This year we selected Business Analytics lecture to improve our data analysing skills. The whole lecture was focused about one final project and improving our skills to be able to analyse data in the project . We choose the 2017-2018 Premier League match results data to analyse. The data had 2 different dataframes: one frame had the bets companies and bets given for a match played in Premier League in 2017-2018 season where second frame contains match results of total matches plaed in Premier League 2017-2018 season. The data looks like the one below.
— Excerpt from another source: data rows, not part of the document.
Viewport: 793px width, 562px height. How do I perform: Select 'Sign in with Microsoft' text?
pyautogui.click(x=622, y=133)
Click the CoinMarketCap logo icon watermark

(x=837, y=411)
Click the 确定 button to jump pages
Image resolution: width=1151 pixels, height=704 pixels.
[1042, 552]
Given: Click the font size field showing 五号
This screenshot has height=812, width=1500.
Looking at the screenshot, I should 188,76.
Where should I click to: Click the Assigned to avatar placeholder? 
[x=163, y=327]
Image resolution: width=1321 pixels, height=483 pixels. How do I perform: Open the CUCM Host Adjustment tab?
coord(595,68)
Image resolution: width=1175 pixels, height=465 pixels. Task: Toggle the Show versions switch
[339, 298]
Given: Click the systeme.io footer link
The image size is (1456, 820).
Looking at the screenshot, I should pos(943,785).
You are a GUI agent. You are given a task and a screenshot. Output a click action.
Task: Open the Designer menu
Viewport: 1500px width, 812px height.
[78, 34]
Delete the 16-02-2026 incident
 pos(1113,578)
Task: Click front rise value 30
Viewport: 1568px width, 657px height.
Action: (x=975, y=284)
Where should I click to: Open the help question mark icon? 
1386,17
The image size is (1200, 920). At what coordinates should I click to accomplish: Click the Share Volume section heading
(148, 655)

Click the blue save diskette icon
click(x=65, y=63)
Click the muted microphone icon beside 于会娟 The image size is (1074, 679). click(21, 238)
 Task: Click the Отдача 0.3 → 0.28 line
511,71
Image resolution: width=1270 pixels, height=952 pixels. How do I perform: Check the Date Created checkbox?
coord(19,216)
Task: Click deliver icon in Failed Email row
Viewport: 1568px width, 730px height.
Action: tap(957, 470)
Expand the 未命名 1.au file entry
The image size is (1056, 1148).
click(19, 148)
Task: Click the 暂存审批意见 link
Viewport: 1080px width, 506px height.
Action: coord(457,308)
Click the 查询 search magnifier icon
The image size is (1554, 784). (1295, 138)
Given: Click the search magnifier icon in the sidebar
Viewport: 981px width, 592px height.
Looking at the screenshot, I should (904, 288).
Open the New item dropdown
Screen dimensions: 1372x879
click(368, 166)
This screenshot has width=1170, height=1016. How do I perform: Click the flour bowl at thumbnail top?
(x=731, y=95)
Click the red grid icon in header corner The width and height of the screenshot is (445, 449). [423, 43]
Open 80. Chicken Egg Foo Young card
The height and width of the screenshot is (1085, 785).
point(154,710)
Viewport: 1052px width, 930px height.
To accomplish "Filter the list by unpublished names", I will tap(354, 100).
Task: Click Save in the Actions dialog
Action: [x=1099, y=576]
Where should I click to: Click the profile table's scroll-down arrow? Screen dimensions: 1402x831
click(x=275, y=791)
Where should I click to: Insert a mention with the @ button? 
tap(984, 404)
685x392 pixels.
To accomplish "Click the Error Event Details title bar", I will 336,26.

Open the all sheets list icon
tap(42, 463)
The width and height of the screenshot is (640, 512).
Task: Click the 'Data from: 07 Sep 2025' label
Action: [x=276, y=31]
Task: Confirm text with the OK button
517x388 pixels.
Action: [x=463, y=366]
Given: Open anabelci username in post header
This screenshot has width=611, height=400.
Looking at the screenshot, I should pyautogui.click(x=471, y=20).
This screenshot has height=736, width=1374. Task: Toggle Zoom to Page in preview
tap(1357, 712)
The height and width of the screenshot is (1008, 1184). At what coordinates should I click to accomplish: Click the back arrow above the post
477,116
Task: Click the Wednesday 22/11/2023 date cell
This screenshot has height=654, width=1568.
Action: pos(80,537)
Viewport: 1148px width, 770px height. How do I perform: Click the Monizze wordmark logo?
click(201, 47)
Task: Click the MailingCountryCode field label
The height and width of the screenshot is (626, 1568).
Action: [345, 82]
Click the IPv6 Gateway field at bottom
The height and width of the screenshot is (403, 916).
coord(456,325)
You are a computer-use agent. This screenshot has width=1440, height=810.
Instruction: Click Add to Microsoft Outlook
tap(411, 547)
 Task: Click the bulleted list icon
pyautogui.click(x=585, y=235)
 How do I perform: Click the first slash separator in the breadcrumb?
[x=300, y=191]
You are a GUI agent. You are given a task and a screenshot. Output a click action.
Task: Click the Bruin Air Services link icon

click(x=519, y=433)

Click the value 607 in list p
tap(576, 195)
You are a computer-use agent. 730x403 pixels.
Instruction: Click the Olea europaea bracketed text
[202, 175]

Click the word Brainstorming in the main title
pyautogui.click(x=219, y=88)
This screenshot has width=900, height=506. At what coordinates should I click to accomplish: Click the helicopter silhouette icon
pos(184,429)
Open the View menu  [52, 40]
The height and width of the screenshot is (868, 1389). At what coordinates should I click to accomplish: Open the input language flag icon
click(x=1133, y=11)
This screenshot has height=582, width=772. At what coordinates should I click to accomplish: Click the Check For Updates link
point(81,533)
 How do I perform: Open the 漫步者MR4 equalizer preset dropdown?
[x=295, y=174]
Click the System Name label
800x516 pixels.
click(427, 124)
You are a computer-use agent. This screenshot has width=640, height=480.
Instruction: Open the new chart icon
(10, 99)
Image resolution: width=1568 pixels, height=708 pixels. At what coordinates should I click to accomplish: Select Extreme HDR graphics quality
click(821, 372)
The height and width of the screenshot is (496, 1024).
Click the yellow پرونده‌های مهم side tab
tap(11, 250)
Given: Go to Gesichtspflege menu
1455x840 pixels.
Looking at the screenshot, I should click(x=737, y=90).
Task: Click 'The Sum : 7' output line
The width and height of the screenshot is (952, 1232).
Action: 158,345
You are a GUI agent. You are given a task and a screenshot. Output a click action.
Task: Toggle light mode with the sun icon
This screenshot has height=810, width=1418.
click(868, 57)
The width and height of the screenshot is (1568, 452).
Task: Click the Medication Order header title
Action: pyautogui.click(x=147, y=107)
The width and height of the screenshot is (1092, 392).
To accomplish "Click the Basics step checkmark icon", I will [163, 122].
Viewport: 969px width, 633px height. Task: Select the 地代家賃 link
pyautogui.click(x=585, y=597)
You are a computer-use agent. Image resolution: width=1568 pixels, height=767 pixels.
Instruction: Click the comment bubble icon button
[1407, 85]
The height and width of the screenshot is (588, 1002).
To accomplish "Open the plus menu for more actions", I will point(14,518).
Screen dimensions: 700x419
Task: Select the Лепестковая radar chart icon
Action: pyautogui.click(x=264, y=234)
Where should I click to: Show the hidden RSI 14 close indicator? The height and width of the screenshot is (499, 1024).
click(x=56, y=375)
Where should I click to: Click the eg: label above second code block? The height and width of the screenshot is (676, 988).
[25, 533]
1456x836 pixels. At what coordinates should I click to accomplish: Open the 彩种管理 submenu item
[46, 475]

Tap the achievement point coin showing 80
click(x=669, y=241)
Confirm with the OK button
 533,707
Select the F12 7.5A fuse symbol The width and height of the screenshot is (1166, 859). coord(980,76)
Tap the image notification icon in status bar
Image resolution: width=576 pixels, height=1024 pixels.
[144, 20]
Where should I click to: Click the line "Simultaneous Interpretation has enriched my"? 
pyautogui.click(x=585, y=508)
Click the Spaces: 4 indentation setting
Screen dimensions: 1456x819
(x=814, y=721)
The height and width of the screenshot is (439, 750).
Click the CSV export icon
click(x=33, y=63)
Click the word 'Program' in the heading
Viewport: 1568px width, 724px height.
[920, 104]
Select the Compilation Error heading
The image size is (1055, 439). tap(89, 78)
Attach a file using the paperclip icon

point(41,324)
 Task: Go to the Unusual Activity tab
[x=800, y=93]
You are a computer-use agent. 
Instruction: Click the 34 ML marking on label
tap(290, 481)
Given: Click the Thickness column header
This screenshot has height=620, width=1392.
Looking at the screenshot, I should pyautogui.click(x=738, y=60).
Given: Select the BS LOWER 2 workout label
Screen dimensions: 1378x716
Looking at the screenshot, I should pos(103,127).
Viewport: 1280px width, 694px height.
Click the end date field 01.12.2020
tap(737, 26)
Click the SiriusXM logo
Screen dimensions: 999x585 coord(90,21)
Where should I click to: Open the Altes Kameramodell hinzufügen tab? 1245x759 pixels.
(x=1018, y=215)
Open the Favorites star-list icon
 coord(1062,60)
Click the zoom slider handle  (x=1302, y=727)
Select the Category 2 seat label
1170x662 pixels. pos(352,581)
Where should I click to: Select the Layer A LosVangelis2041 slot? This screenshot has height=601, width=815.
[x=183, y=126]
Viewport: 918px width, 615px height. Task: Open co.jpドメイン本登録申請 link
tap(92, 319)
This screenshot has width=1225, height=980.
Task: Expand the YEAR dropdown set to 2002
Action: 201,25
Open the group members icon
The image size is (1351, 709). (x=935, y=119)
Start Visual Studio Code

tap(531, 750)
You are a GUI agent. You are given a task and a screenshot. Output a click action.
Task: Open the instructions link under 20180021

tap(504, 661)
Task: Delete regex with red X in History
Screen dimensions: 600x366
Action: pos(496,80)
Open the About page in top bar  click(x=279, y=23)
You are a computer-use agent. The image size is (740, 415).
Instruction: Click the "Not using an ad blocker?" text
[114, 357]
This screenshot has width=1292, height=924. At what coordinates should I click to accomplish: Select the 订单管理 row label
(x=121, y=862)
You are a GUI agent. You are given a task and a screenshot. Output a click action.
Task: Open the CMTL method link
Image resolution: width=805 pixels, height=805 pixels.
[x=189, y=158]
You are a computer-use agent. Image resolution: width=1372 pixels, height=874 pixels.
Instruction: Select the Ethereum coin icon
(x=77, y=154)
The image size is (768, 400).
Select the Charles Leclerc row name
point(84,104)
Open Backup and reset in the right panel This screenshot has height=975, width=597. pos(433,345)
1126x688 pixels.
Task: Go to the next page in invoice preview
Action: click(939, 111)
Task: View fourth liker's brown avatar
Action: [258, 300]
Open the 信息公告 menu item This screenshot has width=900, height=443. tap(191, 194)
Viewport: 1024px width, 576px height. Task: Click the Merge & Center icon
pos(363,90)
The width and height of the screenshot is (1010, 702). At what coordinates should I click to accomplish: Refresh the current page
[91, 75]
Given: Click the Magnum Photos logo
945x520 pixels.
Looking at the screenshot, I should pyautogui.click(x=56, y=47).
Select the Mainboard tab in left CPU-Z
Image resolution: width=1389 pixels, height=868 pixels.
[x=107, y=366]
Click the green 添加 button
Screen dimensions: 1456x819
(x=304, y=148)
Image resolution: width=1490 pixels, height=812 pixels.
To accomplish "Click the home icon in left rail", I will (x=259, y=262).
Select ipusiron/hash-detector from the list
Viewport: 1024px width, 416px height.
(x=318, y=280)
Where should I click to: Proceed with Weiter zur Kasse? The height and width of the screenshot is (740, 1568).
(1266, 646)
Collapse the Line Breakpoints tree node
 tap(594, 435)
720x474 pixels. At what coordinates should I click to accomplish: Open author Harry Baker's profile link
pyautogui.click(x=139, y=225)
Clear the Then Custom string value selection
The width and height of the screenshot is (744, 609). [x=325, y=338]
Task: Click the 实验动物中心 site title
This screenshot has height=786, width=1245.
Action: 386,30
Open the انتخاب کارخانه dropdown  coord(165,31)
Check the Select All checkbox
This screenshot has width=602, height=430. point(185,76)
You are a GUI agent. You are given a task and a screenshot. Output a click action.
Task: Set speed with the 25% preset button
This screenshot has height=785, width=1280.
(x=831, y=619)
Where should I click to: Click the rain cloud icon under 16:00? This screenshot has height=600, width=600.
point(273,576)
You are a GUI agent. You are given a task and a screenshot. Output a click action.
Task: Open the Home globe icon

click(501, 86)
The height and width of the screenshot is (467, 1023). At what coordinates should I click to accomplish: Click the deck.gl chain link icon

Then we put some effort on the data and clenaed the NAs in data and regroup the data as homeWin Draw and Away Wins. This markdown will not give any output, it was just to clean empty columns, seperating scores to be able to analyse well and grouping our datas in 1,x and 2 according to scores.

dat2 = dat2[,-c(1,7)]
dat2 = dat2[!is.na(dat2$score), ]
dat2 = separate(dat2, col = 'score', into = c('sc.home', 'sc.away'), sep = ":")
## Warning: Expected 2 pieces. Missing pieces filled with `NA` in 1 rows
## [3311].
dat2$sc.away = as.numeric(dat2$sc.away)
dat2$sc.home = as.numeric(dat2$sc.home)
## Warning: Zorlamadan dolayı ortaya çıkan NAs
dat2 = na.omit(dat2) #Match postponed, no score
dat2$res = ifelse(dat2$sc.home > dat2$sc.away, '1', 
                  ifelse(dat2$sc.home == dat2$sc.away, 'x','2' ))

results = table(dat2$res)

Then what we wrote a function that chooses random matches between 10000 matches inside result pool to be able to see the homewin is real or not. The result was looking good for us because as you can see in our graphs, homewin is real. Our function is as below.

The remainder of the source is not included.